• [Exercise aim]: Without the pictures, set down exactly the lines from the one that contains "The height and" to the end of the entries, both included, and nothing besides.

• [Data in this exercise]:

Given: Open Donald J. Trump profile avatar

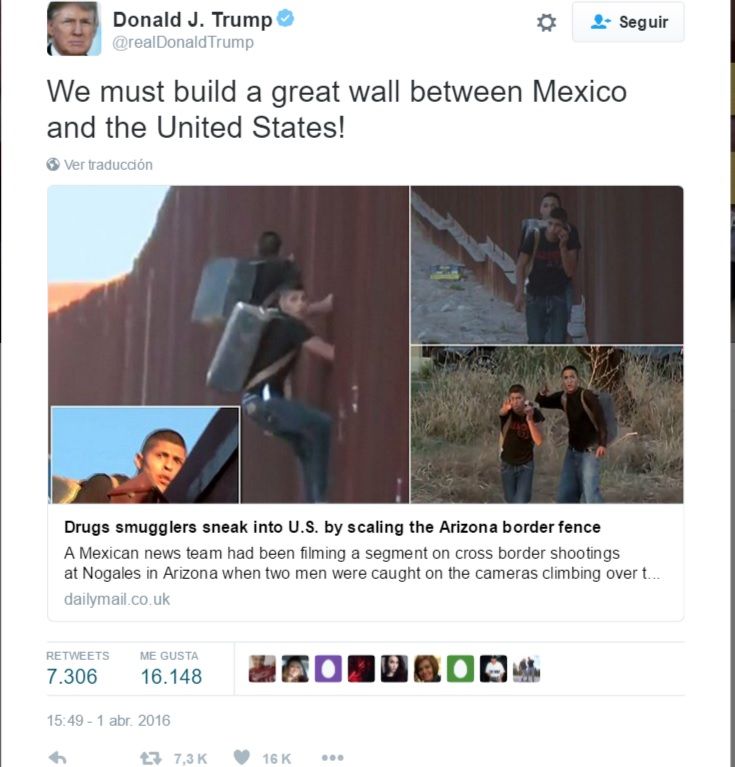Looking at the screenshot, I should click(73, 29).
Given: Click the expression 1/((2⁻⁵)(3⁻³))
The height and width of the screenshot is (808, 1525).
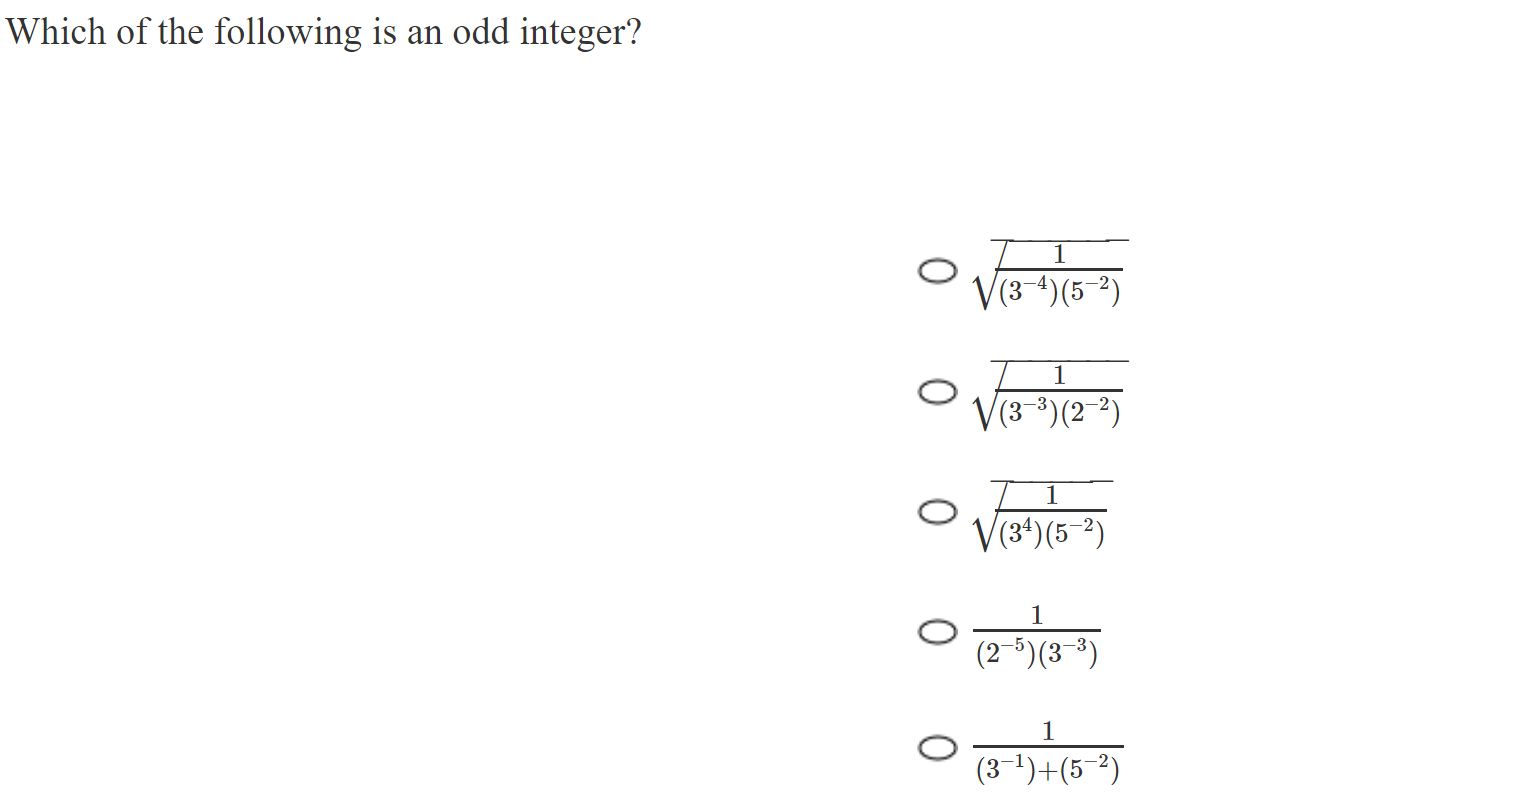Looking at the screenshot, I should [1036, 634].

• [Response to the exercise]:
The height and width of the screenshot is (808, 1525).
Looking at the screenshot, I should [1036, 634].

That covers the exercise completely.